- Relator(a)
- Ministra Regina Helena Costa
- Órgão julgador
- Primeira Turma
- Data do julgamento
- 19/06/2023
- Data de publicação
- 22/06/2023
STJ – Acórdão, Rel. Ministra Regina Helena Costa, Primeira Turma, j. 19/06/2023, p. 22/06/2023
SERVIDOR PÚBLCO FEDERAL. PROCESSUAL CIVIL. AGRAVO INTERNO NO RECURSO ESPECIAL. CÓDIGO DE PROCESSO CIVIL DE 2015. APLICABILIDADE. DECISÃO DE CONVERSÃO DO AGRAVO EM RECURSO ESPECIAL. IMPUGNAÇÃO PRECLUSA. ACÓRDÃO RECORRIDO. OMISSÕES. VIOLAÇÃO AO ART. 1.022, II, DO CPC/2015. PRESSUPOSTOS PARA A CARACTERIZAÇÃO DA OFENSA VERIFICADOS. RETORNO DOS AUTOS À ORIGEM. APLICAÇÃO DE MULTA. ART. 1.021, § 4º, DO CÓDIGO DE PROCESSO CIVIL DE 2015. DESCABIMENTO. I - Consoante o decidido pelo Plenário desta Corte na sessão realizada em 09.03.2016, o regime recursal será determinado pela data da publicação do provimento jurisdicional impugnado.
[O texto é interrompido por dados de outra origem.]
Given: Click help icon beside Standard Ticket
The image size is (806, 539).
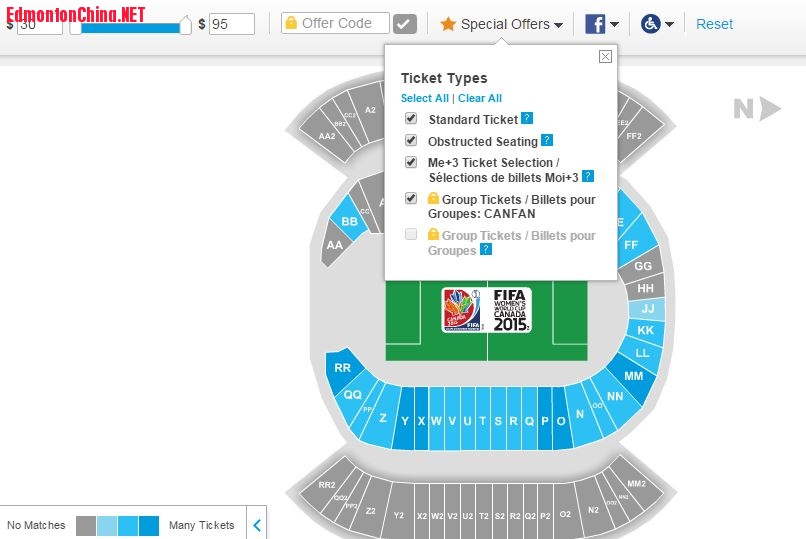Looking at the screenshot, I should click(527, 118).
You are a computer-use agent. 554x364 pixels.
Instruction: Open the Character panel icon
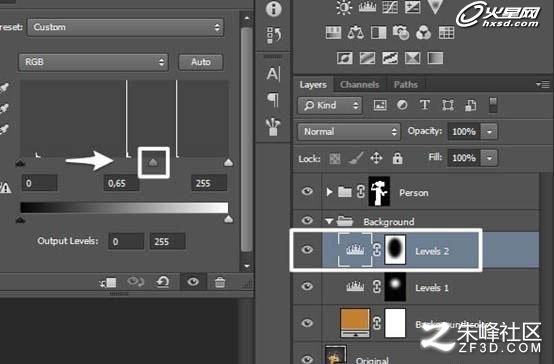(273, 74)
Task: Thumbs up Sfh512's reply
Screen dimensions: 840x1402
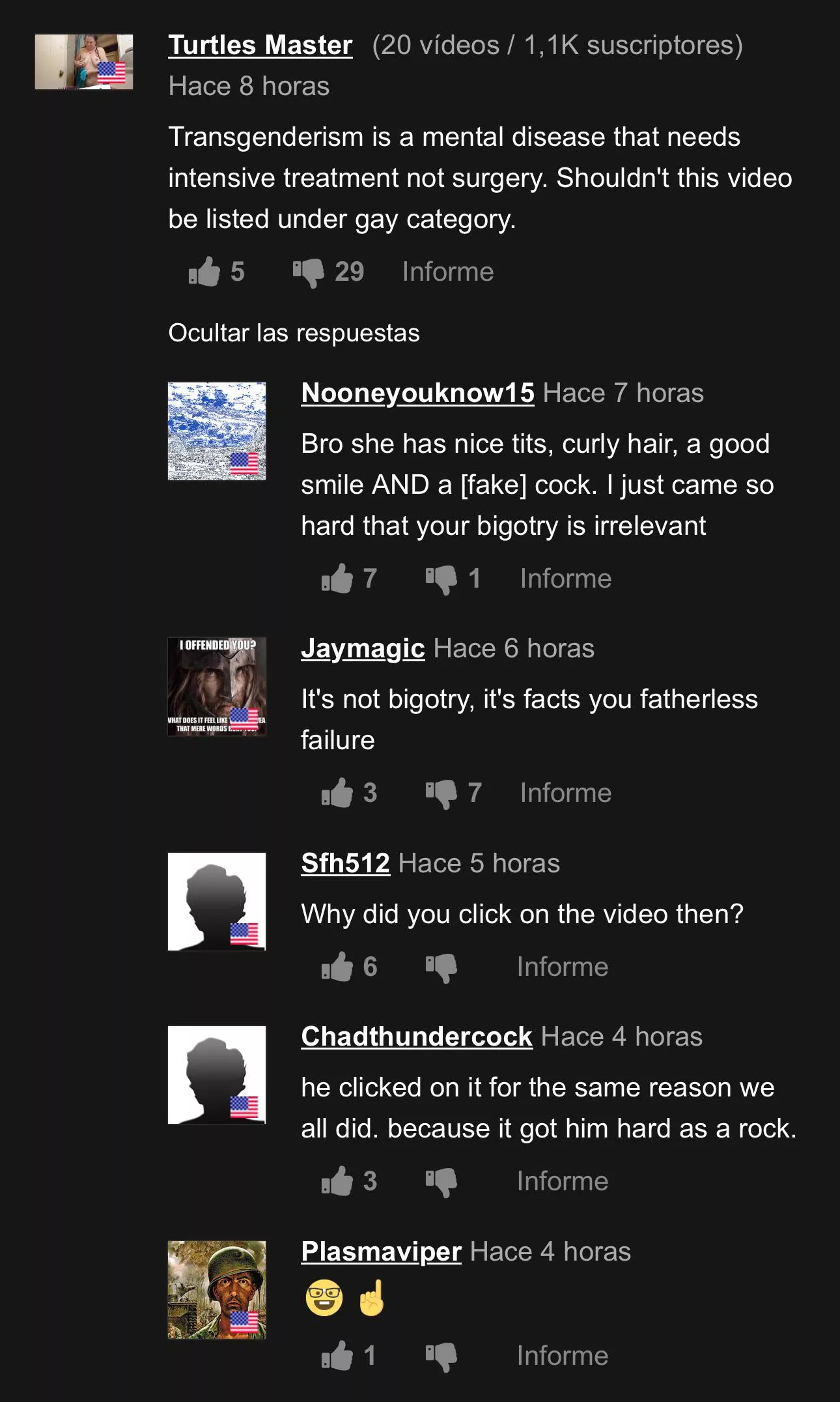Action: coord(337,967)
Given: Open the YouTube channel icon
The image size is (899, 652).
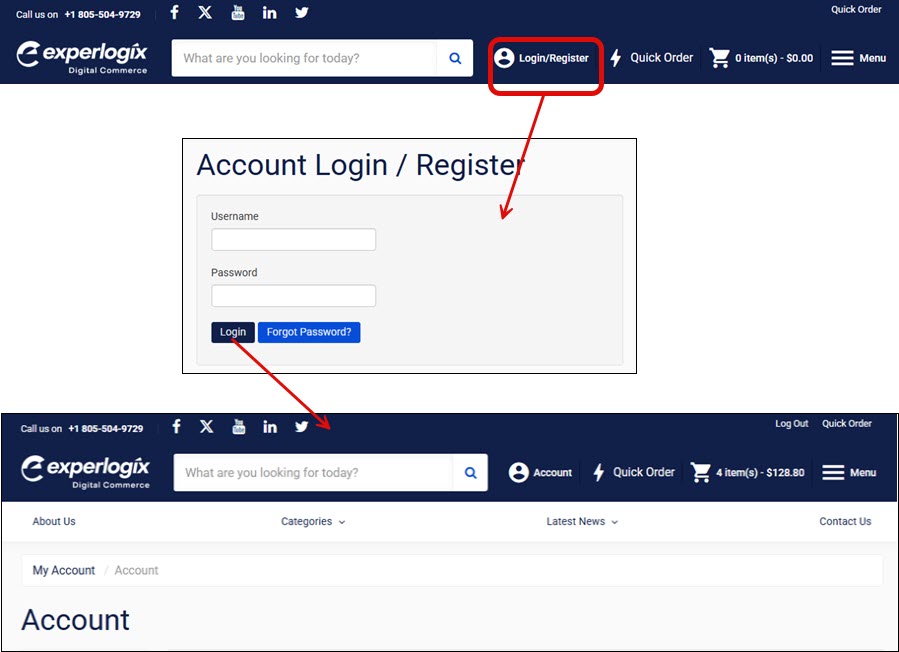Looking at the screenshot, I should pos(237,12).
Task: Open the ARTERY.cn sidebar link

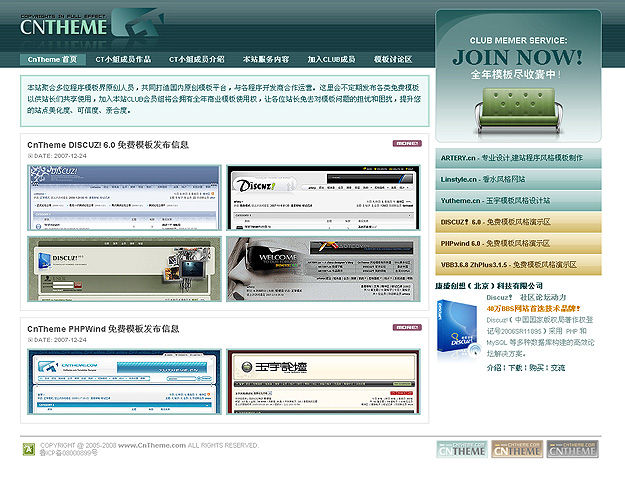Action: click(x=518, y=157)
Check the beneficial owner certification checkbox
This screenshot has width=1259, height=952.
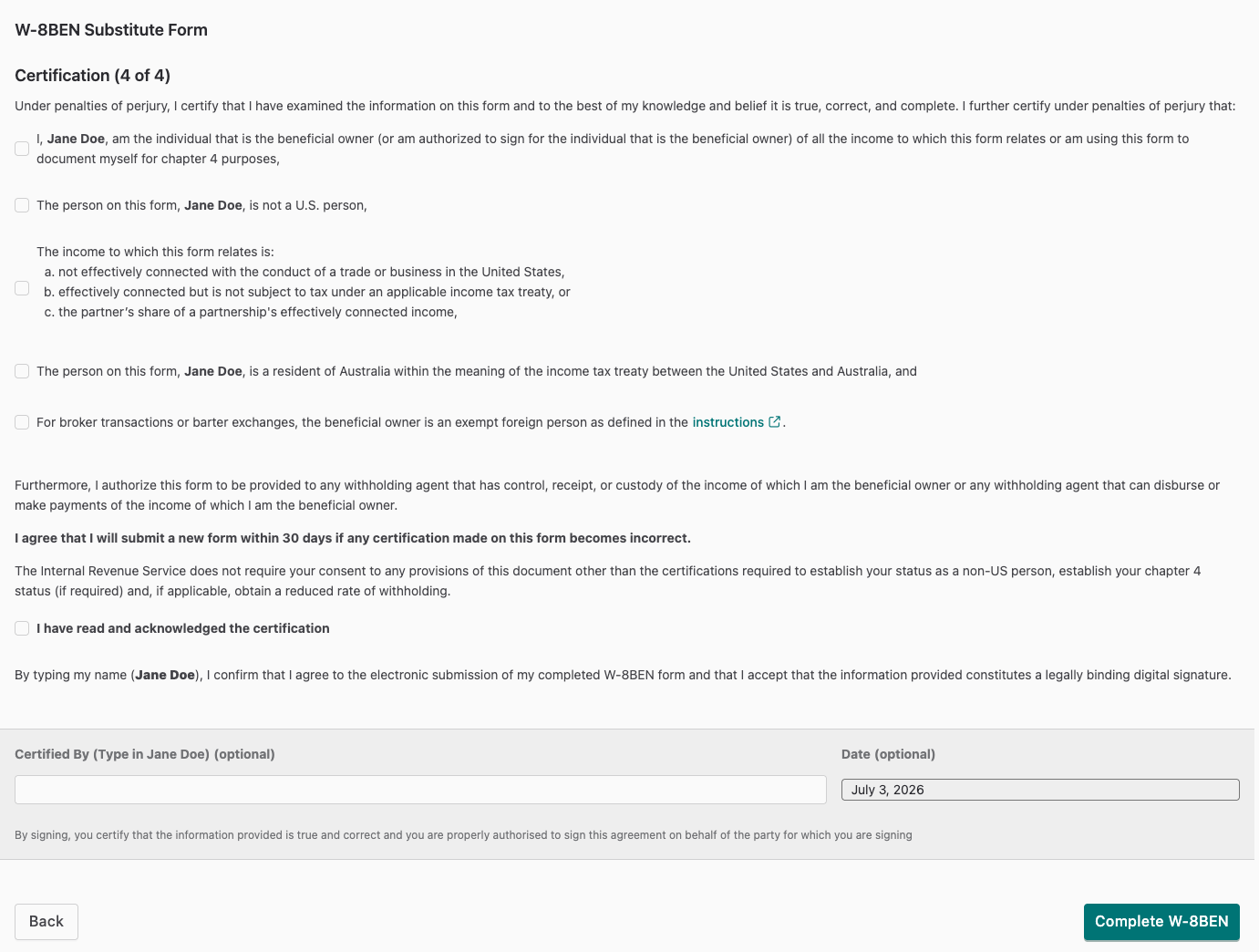pos(22,149)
Aplica-se, in casu, o Código de Processo Civil de 2015. II - É recorrível a decisão de conversão do Agravo em Recurso Especial, porém somente para se discutir o preenchimento dos requisitos relacionados ao conhecimento do próprio Agravo, motivo pelo qual se afigura preclusa a insurgência formulada apenas em sede de Agravo Interno, interposto contra pronunciamento que decidiu o Recurso Especial. Precedentes. III - Configurada a omissão no acórdão do Tribunal a quo e preenchidos os requisitos para o reconhecimento de violação ao art. 1 .022 do CPC/2015, impõe-se o retorno dos autos à origem, a fim de que o vício seja sanado. IV - Em regra, descabe a imposição da multa, prevista no art. 1.021, § 4º, do CPC/2015, em razão do mero improvimento do Agravo Interno em votação unânime, sendo necessária a configuração da manifesta inadmissibilidade ou improcedência do recurso a autorizar sua aplicação, o que não ocorreu no caso. V - Agravo Interno conhecido em parte e improvido. (AgInt no REsp n. 1.993.522/RS, relatora Ministra Regina Helena Costa, Primeira Turma, julgado em 19/6/2023, DJe de 22/6/2023.)